### To be done:
Copy out the listing from its first line through the line containing "The image size is (581, 489). point(182,418)", both included, and leave the pictures out.

Dataset items
= = = =

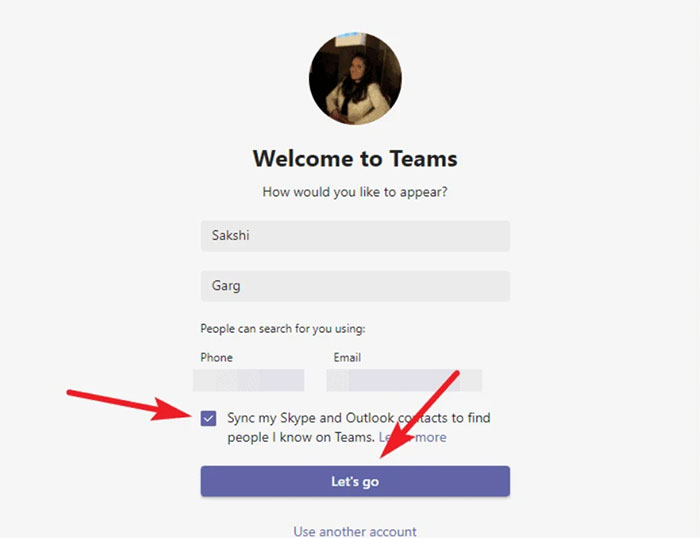This screenshot has height=538, width=700.
Task: Click the Welcome to Teams heading
Action: (x=355, y=158)
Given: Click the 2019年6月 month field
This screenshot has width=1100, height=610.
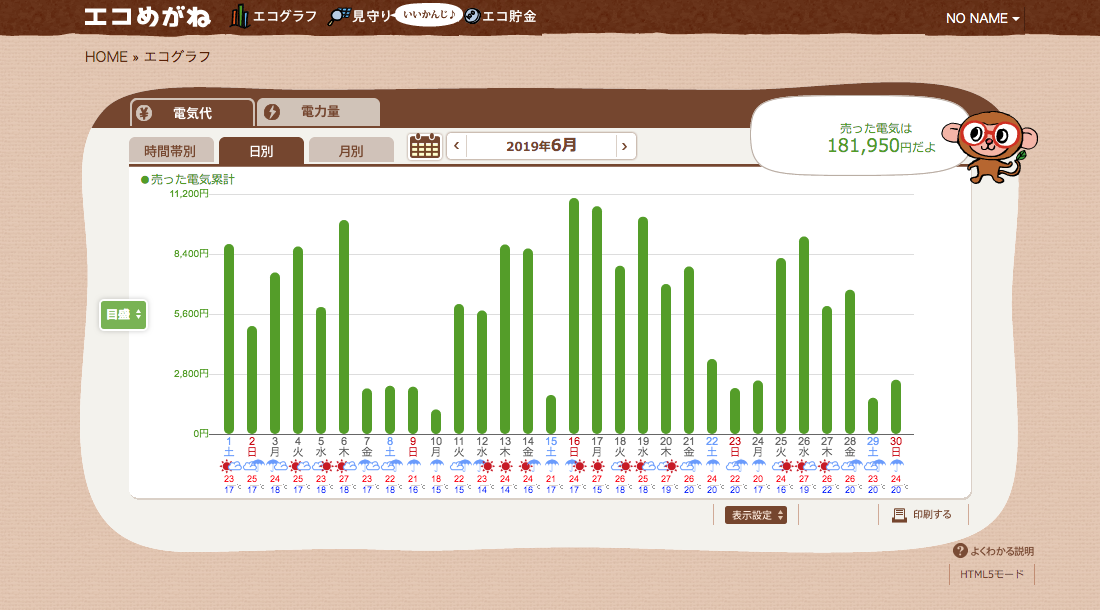Looking at the screenshot, I should click(541, 146).

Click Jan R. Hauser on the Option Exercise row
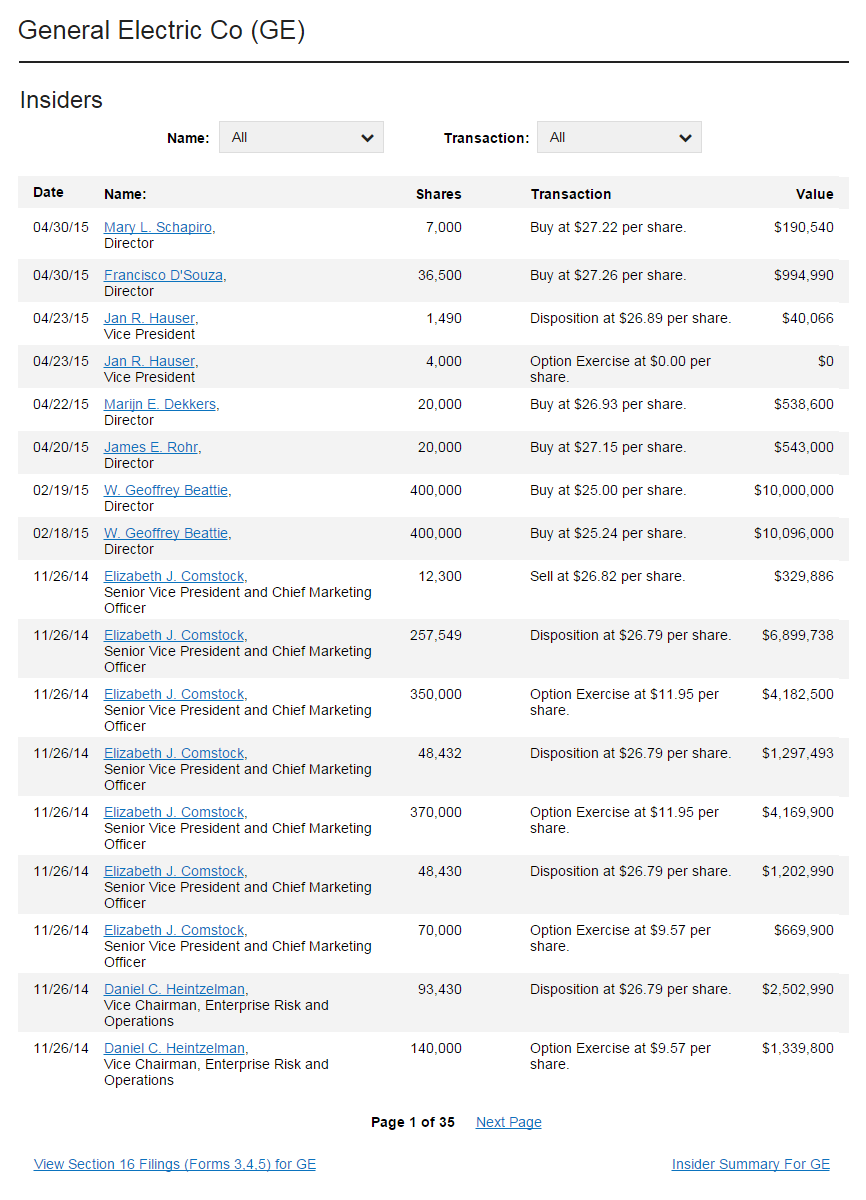(x=151, y=362)
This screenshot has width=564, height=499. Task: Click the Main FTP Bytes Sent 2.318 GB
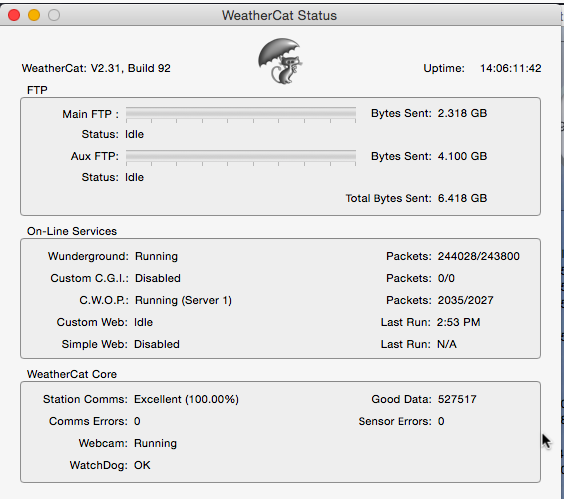pyautogui.click(x=462, y=113)
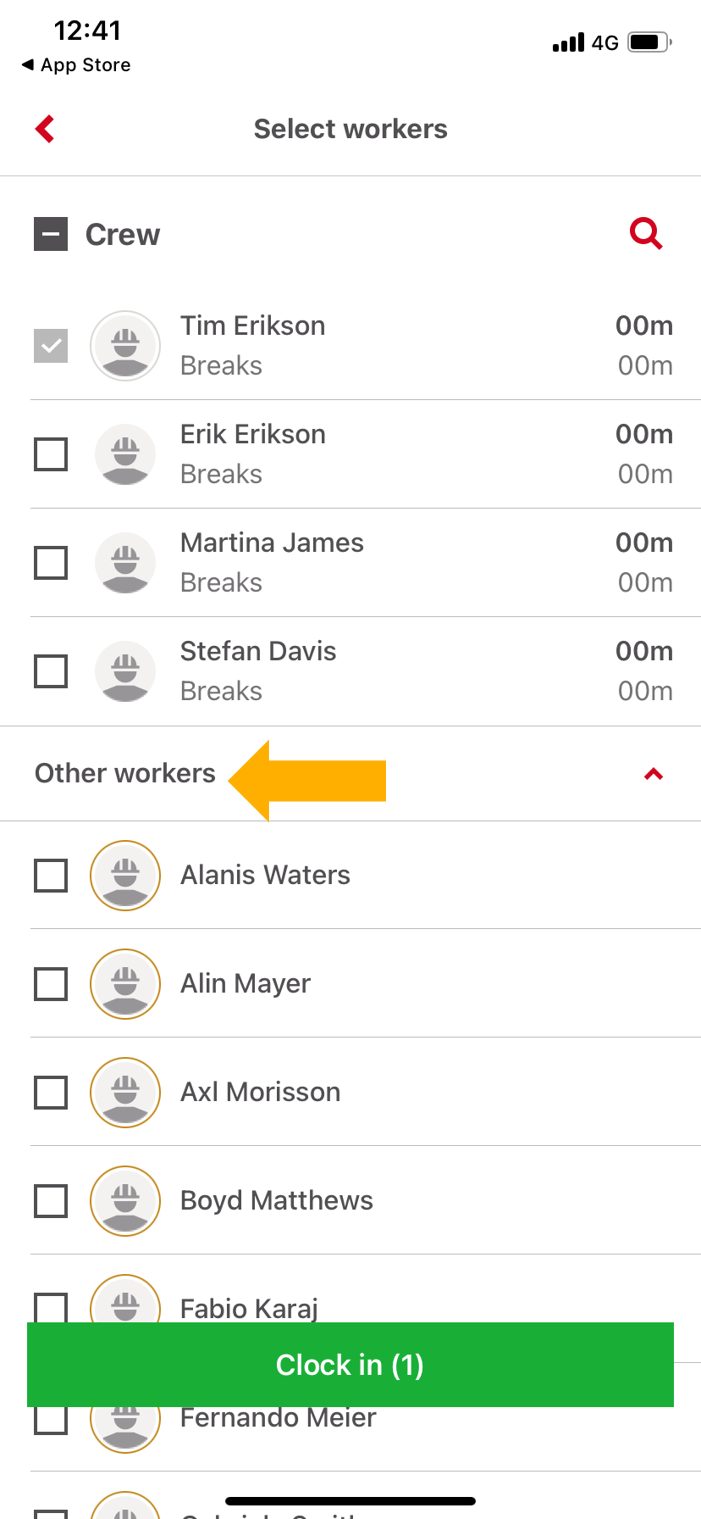Screen dimensions: 701x1519
Task: Tick Alin Mayer's checkbox
Action: pos(50,984)
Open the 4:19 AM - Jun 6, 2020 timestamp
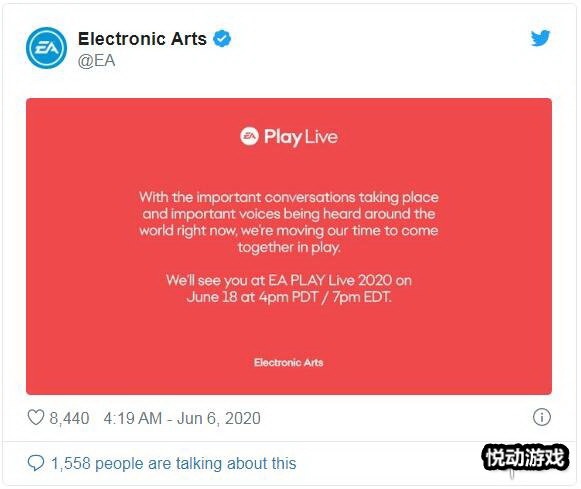The image size is (581, 489). point(182,418)
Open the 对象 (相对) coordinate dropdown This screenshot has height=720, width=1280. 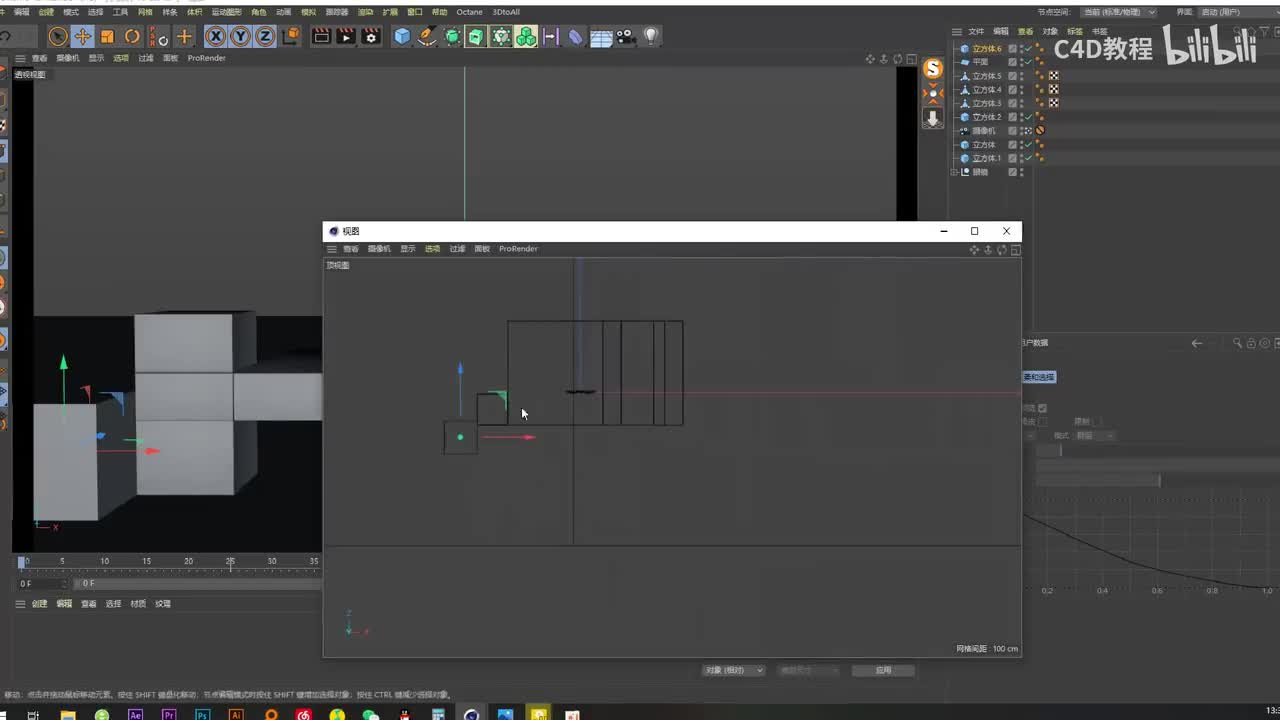[x=733, y=670]
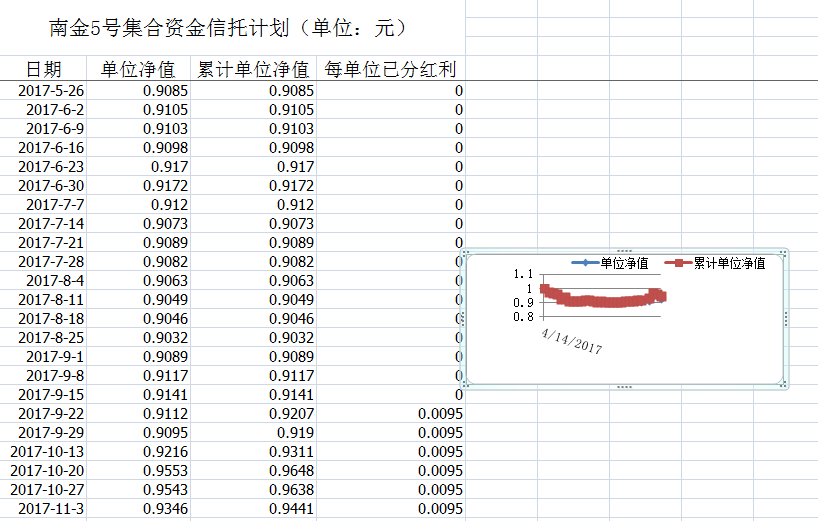This screenshot has height=521, width=818.
Task: Click the 单位净值 column header cell
Action: tap(138, 69)
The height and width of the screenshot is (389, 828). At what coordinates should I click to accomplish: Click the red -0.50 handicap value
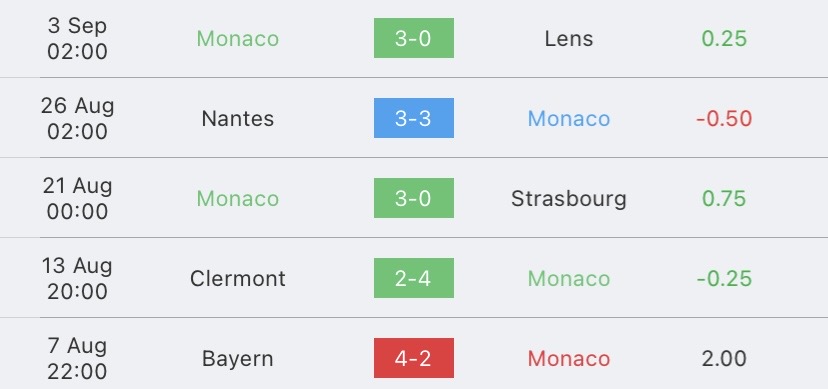point(724,119)
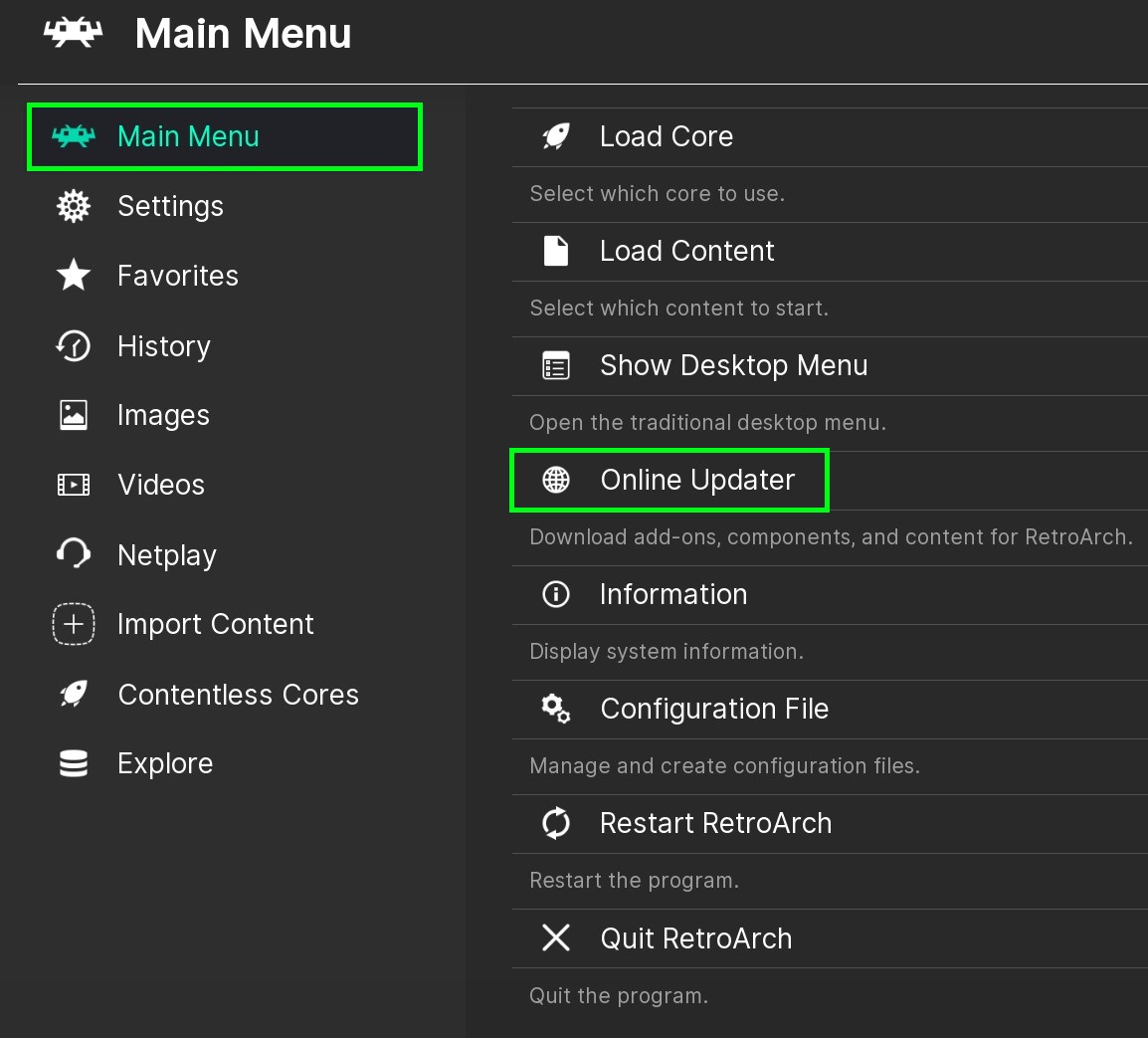1148x1038 pixels.
Task: Choose Restart RetroArch
Action: (715, 823)
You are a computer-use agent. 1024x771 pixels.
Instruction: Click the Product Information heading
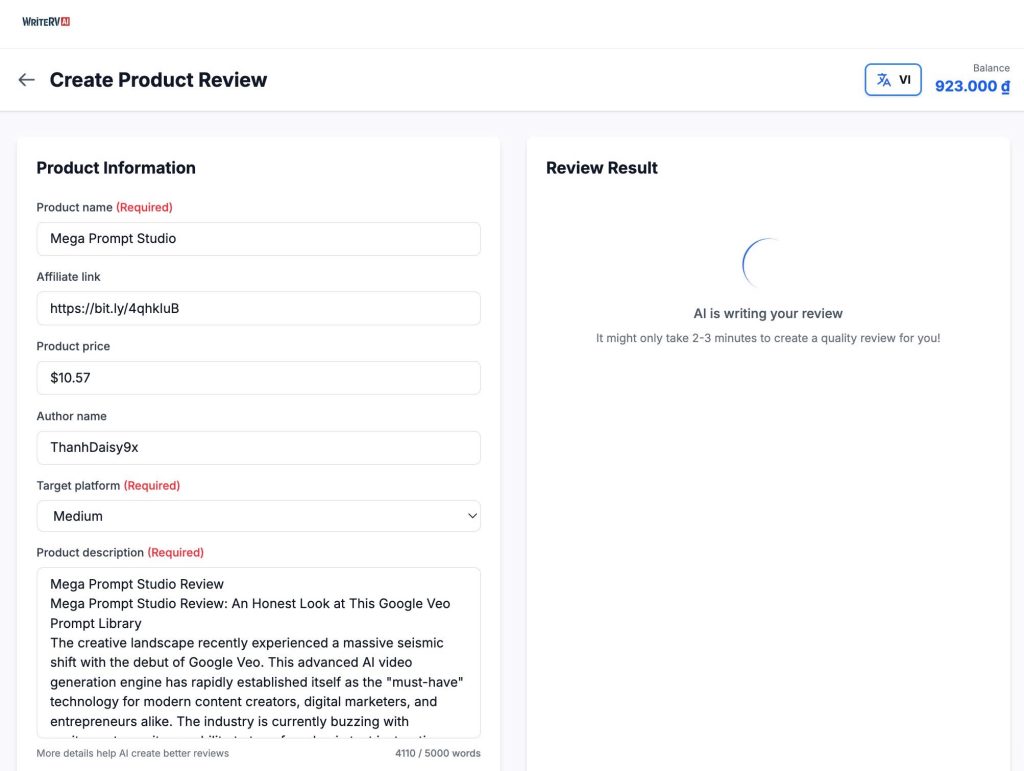pyautogui.click(x=116, y=168)
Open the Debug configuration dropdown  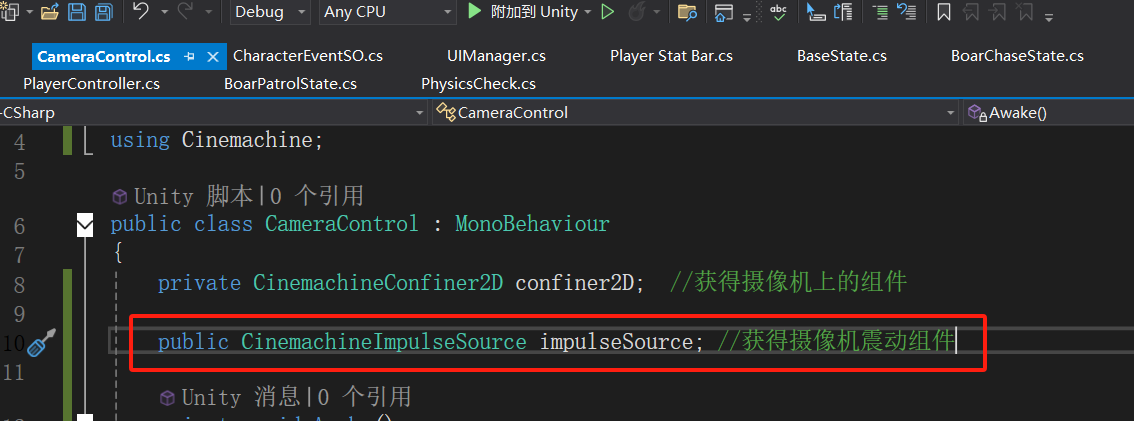[272, 12]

= = = =

### Reply:
This screenshot has height=538, width=700.
Task: Click the Welcome to Teams heading
Action: (x=355, y=158)
Given: Click the 2019年6月 month field
This screenshot has width=1100, height=610.
Looking at the screenshot, I should click(541, 146).

Click Jan R. Hauser on the Option Exercise row
(x=151, y=362)
This screenshot has width=564, height=499. Task: Click the Main FTP Bytes Sent 2.318 GB
pyautogui.click(x=462, y=113)
Screen dimensions: 701x1519
Task: Tick Alin Mayer's checkbox
Action: pos(50,984)
Open the 4:19 AM - Jun 6, 2020 timestamp
The image size is (581, 489). point(182,418)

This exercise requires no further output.